Si l’ex-président Lula est écarté des élections d’octobre 2018, le sens de la présidentielle sera faussé. La gauche n’aura pas le temps de trouver un candidat crédible. La droite traditionnelle, qui s’active pour empêcher la présence d’une option de gauche, paradoxalement n’a pas davantage de candidat crédible. Qui plus est, beaucoup de ses responsables font l’objet d’accusations de corruption. A la différence du PT, le statut de leurs collègues sénateurs et députés les protègent de toute poursuite effective. L’actuel Président Michel Temer, Aecio Neves, ancien président du PSDB, candidat aux élections présidentielles de 2014, l’ancien gouverneur et candidat actuel du PSDB aux présidentielles, Geraldo Alckmin, ex-gouverneur PSDB de l’Etat de Sao Paulo, ne seront pas jugés pour l’instant.

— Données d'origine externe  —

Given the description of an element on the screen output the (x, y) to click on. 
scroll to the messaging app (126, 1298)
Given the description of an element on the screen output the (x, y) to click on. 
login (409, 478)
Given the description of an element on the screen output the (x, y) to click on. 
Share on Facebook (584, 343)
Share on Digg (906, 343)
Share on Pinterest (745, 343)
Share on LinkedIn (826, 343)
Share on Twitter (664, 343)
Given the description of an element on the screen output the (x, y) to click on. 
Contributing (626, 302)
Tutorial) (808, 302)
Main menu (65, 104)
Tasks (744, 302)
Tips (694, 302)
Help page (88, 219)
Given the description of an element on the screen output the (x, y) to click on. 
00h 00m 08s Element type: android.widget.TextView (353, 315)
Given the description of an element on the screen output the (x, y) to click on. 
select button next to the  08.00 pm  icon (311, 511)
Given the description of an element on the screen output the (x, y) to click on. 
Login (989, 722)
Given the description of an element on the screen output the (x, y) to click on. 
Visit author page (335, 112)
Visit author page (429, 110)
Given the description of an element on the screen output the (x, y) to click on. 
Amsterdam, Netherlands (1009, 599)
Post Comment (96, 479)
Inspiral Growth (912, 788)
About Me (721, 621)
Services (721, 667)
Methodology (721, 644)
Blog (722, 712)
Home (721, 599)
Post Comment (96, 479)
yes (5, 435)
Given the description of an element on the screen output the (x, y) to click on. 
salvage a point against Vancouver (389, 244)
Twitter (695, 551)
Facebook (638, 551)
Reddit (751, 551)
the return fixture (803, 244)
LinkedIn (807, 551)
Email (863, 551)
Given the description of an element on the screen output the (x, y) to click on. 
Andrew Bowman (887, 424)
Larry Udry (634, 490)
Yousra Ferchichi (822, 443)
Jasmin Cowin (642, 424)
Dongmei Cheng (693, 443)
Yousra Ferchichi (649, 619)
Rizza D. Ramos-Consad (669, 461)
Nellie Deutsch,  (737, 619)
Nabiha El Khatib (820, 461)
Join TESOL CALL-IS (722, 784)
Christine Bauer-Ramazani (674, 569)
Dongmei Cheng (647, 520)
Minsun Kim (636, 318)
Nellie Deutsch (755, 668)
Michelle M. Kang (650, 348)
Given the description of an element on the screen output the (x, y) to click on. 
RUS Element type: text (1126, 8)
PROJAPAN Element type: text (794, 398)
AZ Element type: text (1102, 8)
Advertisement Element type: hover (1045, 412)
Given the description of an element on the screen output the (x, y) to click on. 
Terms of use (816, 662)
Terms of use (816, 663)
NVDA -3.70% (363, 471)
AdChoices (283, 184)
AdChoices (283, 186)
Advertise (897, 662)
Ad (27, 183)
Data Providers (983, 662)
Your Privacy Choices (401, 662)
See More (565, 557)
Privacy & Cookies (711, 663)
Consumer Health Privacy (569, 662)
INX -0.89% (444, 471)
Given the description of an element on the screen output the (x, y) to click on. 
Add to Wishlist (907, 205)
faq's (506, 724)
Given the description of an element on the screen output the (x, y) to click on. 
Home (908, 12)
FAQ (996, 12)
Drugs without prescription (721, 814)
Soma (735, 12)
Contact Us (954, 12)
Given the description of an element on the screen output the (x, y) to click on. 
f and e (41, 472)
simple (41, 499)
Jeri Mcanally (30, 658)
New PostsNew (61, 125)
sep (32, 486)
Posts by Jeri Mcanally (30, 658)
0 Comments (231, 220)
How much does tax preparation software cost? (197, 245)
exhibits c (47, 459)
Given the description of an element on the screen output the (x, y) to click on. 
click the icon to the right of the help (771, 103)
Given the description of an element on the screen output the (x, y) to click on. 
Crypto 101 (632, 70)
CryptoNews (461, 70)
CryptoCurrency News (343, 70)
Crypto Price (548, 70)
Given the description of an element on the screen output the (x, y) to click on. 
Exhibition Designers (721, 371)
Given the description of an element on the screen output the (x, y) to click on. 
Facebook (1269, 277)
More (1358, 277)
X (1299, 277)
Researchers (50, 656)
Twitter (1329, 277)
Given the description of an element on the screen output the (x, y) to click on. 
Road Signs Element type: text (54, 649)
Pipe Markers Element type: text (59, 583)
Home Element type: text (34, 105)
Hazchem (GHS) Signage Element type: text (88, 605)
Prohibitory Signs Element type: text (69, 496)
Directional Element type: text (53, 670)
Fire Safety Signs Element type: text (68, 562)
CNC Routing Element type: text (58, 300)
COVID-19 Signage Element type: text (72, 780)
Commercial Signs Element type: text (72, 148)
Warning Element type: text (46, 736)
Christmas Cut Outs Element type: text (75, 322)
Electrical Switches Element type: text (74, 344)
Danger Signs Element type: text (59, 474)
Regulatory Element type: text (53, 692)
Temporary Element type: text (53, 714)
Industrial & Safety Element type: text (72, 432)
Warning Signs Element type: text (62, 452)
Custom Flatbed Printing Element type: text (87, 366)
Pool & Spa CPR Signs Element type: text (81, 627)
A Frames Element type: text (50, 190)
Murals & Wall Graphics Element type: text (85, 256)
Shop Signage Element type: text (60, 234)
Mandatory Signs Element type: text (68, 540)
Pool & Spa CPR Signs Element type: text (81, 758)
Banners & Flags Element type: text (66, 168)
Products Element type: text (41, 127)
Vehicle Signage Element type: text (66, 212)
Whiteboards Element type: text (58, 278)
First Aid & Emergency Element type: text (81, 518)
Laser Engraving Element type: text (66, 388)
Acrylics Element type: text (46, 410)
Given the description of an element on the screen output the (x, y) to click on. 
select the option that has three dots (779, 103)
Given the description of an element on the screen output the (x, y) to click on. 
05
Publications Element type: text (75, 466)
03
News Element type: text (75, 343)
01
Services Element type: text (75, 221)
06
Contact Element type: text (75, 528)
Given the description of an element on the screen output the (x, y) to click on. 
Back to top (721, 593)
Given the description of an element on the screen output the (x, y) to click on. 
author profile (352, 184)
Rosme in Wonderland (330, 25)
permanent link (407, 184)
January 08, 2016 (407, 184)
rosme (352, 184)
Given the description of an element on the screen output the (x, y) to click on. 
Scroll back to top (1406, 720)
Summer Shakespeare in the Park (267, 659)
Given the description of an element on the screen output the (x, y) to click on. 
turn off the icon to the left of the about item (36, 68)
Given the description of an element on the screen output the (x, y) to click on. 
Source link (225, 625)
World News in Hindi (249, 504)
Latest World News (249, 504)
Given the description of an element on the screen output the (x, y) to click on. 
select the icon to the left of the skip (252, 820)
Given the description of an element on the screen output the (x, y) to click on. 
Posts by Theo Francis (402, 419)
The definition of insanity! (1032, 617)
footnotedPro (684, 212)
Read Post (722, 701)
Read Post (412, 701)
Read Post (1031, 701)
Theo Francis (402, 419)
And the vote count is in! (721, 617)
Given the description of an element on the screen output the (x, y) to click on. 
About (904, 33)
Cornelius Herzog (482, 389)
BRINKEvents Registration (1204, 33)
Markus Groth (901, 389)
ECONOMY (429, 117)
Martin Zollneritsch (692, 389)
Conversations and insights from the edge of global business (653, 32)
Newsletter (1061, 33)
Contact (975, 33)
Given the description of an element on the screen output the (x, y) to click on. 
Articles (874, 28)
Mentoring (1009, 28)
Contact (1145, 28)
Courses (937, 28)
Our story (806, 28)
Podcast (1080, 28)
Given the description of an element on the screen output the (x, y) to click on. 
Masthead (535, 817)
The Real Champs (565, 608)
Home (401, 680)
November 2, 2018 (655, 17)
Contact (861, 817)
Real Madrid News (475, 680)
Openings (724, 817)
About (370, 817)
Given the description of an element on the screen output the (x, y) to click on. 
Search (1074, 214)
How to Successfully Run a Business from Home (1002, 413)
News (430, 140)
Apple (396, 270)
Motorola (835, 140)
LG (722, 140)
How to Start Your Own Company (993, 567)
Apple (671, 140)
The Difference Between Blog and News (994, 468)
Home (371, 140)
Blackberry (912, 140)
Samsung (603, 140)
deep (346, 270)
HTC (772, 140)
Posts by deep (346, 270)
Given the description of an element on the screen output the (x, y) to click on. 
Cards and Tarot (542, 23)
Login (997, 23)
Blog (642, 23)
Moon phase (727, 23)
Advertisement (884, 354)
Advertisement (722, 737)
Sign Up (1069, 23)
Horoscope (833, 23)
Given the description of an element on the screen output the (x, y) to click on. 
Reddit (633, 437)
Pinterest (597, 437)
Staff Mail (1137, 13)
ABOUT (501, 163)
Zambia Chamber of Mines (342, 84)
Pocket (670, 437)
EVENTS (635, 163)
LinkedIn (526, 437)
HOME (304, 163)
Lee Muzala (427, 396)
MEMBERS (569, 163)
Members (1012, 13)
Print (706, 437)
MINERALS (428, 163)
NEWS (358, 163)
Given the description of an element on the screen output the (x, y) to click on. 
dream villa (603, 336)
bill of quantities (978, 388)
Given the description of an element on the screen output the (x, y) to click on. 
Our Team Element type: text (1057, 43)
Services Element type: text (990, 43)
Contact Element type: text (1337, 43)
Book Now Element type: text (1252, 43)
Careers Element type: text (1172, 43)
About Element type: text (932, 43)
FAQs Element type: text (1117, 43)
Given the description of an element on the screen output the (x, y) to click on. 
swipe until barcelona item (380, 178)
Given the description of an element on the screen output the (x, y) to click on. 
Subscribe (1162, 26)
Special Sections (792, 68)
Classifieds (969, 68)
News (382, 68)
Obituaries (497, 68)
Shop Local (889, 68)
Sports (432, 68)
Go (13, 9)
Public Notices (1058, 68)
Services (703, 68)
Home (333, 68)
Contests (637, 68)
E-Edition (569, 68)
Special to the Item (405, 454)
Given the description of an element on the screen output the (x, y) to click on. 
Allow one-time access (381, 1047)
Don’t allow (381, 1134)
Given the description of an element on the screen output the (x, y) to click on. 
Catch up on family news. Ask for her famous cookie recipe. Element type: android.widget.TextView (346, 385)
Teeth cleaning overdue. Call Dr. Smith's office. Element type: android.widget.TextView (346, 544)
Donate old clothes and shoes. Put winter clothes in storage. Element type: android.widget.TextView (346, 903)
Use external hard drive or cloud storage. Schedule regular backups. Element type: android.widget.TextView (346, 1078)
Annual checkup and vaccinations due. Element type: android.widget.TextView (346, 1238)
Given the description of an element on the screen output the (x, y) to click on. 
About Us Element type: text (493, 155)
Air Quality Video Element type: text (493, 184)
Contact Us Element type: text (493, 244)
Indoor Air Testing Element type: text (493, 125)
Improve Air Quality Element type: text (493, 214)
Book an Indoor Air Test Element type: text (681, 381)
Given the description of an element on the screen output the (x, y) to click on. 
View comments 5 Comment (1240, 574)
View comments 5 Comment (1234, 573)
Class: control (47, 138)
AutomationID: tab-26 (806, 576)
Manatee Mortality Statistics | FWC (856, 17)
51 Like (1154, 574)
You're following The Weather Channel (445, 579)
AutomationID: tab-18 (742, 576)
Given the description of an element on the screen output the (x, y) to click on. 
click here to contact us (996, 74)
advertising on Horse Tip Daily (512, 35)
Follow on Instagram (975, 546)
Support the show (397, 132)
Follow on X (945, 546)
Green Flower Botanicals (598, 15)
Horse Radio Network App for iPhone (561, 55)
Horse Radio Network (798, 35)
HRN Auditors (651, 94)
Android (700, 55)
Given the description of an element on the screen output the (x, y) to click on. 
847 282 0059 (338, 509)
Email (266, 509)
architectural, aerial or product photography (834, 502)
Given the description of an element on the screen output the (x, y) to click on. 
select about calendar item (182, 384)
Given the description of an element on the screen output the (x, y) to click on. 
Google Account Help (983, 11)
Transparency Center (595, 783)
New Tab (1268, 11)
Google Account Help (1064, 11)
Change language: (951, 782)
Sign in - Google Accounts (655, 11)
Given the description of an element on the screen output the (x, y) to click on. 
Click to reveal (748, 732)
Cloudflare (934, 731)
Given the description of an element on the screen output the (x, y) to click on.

On assiste aujourd’hui à un retrait du Brésilien lambda de la vie politique. Sous l’effet des campagnes de dénigrement des partis et des élus de la part de la grande presse. Mais aussi en raison des difficultés croissante de la vie quotidienne. Ce décrochage civique pourrait favoriser un candidat sans parti, apolitique, ancien militaire soutenu par les églises évangélistes, Jair Bolsonaro. Il a des positions fermes contre la législation sur l’avortement, contre le mariage des personnes de même sexe. Il privilégie pour régler les problèmes du Brésil la voie sécuritaire. Ce candidat est pour l’instant second dans les sondages derrière l’ex-Président Lula avec 20% des intentions de vote. Face au vide qui pourrait se produire à droite et à gauche, il pourrait apparaître de manière inattendue comme le candidat susceptible d’être élu aux prochaines élections présidentielles.